The resulting avalanche of disclosures from members of the audience, and the fact that many of those cases involved members of the Catholic Church and Opus Dei families, led him to create another piece: he attended church services, hid the consecrated, uneaten wafers, and then spelled “PEDOPHILIA” with them in a museum. The reaction was swift: Pamplona’s right-wing establishment organized demonstrations in front of the museum, with mass prayers and some self-flagellation. Abel merely tweeted a picture praising the protestors for developing the performance further than he could have dreamed.
In short, what I know about Abel Azcona is that he’s here to stir things up and the amount of fucks he gives is nearly imperceptible.
His team is helping the other volunteers find the beach—we might be close to a hundred. Once everyone has arrived, we get in a circle and he explains what the process will be. Once he’s finished, I translate for non-Spanish speakers.
We’re going to go on a walk together around Tarragona. A few camerapeople will accompany and film us, along with a camera drone. We will be picked up by two Syrian girls and led to this beach, where we will wade into the water and the camerapeople will continue to film us with underwater cameras and diving suits. The performance will begin in Tarragona and end here, but he wanted us to meet at the beach because there is more to the process than just the trip: the physical journey is a trigger for an inner one.
(There are two sides to this project, which I find interesting: on one hand, our performance needs to work on its own, inside us, and that’s a goal in itself. On the other, our internal process exists so it can be captured by the cameras and used as an ingredient on a video, which, being visual art, must kick start its emotional magic through pure surface.)
So we all walk closer to where the water licks the sand, and we stare at the ocean. Abel asks us to think of a destination, but keeps it vague. It might be a goal we wish to achieve, it might be an inevitable outcome or a necessary point to reach, or it might simply be an unknown future we are still willing to walk up to.

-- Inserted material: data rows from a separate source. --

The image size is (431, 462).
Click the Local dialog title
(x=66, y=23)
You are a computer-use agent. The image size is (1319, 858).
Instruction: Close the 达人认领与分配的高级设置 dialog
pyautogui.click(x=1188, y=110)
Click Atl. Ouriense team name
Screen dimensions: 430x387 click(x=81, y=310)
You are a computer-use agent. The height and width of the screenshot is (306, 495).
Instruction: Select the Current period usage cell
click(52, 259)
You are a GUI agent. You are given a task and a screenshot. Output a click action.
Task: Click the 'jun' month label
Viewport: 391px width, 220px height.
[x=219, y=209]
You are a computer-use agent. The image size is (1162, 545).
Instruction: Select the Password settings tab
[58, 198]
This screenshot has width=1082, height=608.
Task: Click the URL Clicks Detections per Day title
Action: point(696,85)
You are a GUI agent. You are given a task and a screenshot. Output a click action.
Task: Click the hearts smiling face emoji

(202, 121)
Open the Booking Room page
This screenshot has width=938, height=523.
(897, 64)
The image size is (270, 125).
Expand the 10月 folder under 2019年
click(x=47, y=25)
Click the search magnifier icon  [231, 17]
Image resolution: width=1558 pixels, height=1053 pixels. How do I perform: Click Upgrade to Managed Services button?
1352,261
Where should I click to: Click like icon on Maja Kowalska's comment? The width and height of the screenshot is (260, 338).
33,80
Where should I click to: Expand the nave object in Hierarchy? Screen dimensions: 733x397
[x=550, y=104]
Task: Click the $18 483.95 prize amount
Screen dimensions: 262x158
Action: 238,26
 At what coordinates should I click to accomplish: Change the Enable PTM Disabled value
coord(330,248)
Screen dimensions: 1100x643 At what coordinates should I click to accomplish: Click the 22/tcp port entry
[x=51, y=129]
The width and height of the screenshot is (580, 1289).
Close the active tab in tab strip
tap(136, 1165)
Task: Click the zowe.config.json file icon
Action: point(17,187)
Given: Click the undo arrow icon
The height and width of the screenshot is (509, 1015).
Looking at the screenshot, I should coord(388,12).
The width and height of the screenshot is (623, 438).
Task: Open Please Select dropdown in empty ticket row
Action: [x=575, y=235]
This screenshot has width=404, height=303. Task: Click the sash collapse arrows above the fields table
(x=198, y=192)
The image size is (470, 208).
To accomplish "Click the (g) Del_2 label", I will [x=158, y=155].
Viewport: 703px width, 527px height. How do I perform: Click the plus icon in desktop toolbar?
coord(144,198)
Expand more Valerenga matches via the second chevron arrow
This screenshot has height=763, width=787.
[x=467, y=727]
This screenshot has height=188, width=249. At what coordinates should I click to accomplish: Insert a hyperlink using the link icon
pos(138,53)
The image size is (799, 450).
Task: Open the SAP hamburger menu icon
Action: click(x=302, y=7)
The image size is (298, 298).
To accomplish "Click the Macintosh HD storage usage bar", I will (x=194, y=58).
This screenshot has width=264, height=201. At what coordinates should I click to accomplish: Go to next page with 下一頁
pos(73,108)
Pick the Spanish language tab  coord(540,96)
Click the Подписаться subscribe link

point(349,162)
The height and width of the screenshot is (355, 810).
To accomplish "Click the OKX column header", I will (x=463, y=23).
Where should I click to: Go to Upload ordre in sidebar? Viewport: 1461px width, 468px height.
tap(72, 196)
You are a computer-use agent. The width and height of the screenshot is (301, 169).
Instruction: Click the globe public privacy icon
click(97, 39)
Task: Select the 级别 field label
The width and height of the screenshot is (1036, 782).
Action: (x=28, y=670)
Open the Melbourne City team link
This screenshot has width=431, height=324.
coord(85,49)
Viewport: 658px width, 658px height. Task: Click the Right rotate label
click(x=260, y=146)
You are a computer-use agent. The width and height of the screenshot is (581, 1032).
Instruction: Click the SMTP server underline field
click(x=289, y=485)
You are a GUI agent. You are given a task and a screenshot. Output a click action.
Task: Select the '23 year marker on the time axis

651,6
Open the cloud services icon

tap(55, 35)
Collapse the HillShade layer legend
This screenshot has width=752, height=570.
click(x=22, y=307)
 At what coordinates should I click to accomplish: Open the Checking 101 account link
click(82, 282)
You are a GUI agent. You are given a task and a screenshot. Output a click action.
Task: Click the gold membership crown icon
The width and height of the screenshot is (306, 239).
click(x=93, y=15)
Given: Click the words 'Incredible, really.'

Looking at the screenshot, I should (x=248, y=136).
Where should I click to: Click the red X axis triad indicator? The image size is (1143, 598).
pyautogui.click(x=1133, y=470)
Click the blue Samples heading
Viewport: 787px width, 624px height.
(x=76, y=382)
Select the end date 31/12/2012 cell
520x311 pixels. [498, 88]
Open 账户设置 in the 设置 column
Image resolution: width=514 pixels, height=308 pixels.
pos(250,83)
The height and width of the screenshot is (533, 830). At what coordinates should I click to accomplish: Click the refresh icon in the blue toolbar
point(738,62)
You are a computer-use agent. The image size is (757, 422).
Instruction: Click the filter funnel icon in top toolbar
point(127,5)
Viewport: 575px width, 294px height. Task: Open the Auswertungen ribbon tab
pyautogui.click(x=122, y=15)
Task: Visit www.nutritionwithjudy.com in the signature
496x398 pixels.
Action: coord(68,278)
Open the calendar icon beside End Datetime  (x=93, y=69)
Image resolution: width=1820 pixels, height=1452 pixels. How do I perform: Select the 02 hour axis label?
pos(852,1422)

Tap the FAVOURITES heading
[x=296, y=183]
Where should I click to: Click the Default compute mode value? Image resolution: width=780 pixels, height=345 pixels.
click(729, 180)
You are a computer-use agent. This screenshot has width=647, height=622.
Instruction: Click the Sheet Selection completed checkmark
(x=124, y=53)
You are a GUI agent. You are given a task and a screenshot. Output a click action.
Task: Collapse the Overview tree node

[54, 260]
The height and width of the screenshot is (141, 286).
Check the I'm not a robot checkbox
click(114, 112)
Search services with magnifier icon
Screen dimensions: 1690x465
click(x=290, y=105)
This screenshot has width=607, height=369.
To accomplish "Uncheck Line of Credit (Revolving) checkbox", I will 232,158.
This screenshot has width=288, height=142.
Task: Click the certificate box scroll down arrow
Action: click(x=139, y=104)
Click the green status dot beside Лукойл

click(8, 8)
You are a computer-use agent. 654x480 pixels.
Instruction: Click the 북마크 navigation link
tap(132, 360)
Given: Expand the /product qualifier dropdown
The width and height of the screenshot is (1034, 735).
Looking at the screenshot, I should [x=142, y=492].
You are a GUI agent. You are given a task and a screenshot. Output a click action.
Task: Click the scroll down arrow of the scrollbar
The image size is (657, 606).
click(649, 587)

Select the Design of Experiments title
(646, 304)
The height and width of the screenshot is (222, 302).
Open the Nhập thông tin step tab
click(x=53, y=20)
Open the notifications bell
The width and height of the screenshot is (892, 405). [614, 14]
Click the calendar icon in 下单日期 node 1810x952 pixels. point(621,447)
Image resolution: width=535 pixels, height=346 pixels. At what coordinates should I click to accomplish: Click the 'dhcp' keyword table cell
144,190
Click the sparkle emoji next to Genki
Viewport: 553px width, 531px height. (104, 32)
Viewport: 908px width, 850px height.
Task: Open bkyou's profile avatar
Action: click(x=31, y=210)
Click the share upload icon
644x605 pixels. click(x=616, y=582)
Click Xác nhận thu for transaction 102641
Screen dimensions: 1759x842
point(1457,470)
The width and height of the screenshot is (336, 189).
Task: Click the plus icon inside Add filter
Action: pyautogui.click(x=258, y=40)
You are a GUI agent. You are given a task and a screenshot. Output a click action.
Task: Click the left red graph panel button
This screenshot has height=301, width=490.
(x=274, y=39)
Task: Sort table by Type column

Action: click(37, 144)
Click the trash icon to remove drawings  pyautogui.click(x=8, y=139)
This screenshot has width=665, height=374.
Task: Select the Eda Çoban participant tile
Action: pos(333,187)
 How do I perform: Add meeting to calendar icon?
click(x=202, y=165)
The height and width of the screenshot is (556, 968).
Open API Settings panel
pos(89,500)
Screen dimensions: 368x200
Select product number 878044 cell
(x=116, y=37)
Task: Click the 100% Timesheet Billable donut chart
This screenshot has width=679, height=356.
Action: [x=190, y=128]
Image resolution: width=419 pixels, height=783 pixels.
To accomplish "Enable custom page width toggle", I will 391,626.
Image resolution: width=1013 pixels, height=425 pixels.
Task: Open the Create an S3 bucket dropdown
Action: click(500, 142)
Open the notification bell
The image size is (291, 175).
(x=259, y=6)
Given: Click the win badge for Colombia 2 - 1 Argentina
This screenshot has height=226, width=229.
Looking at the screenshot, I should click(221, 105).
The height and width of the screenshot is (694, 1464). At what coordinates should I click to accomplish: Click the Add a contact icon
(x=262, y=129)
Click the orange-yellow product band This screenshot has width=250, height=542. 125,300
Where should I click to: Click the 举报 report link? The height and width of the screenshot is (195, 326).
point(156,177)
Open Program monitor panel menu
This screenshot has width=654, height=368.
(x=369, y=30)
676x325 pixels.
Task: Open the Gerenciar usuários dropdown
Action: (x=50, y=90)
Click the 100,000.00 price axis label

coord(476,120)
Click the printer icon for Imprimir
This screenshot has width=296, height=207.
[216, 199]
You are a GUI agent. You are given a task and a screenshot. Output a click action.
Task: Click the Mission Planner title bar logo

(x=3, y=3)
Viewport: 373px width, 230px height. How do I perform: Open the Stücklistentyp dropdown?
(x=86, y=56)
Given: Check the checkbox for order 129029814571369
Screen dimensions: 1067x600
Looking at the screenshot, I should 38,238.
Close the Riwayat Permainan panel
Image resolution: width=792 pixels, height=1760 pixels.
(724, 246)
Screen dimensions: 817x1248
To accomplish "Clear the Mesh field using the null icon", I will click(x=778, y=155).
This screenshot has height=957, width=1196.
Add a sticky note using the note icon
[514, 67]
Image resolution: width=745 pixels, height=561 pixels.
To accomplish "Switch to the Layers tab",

In any case, it’s something to be drawn to.
Picture by Sara Requena.
Later, while writing this text, I will ask some of my new friends what their thoughts were.
“I thought about how all the water on Earth is the same,” said Sara, a photographer. “It reaches every shore in the world in the same manner.”
“It’s both unity and separation,” adds Alex. “This whole, huge expanse of water keeps parts of the world totally separate from each other and prevents us from just walking across.”
Staring at the water, for a while I struggle to come up with a personal meaning. So many things have gone south over the last years of my life that the list of things I’d like to change is endless. I start to feel stressed about my own excessive self-consciousness. Seeing the waves shift, I remember how explanations of Buddhist dharma will often use waves and ripples as a metaphor for our fearful minds, as we let negative thoughts repeat and amplify each other. I picture myself diving in, how peaceful it will be when my chronically sore body feels weightless. I think of the inside of a womb (Amanda apparently liked that particular beach because it was appropriately shaped somewhat like female genitalia). I remember Solaris, the 1961 science-fiction novel by Stanisław Lem, where human scientists encounter a planet solely inhabited by a giant, sentient ocean.
I decide that the one thing I want, what the ocean represents to me, is some peace of mind—harmony between thought, feeling and desire, with no fear. (And the sunlight is scorching, so the prospect of a bath sounds amazing in any case.)
Part of me feels strange about using the plight of Syrian refugees as a springboard for exploring my own problems as a white European dude, but I realize that what I make of it is up to me—and, in the end, this is an exercise in empathy. That gap is for me to cross by thinking and listening.
Once we’re finished meditating on the meaning of the sea, we get in groups, then the groups get in cars and we drive to Tarragona. We leave our shoes and backpacks in the cars and we meet at the square in front of the cathedral.
Abel asks us to lie down on the stone floor. He walks among us and says sentences. They don’t add up to one specific story; rather, they offer options, windows into hypothetical lives:
“There was a time I was afraid.”
“There was a time I felt I had no home.”
“There was a time I felt desired.”
“There was a time I had to travel very far.”
“There was a time I didn’t feel afraid.”
“There was a time …”
When he’s done, he encourages us to think of examples of our own, personal ones. Some people say their sentence (“There was a time I could finally cry,” “There was a time I knew it was the last time I’d see him”…) and then they stand up. I try to think of a sentence for me—I think of stories, and angles in stories, and which I prefer, and why. I don’t get to say my sentence: after six or seven interventions, Abel decides we’ve all thought through it and asks us to stand.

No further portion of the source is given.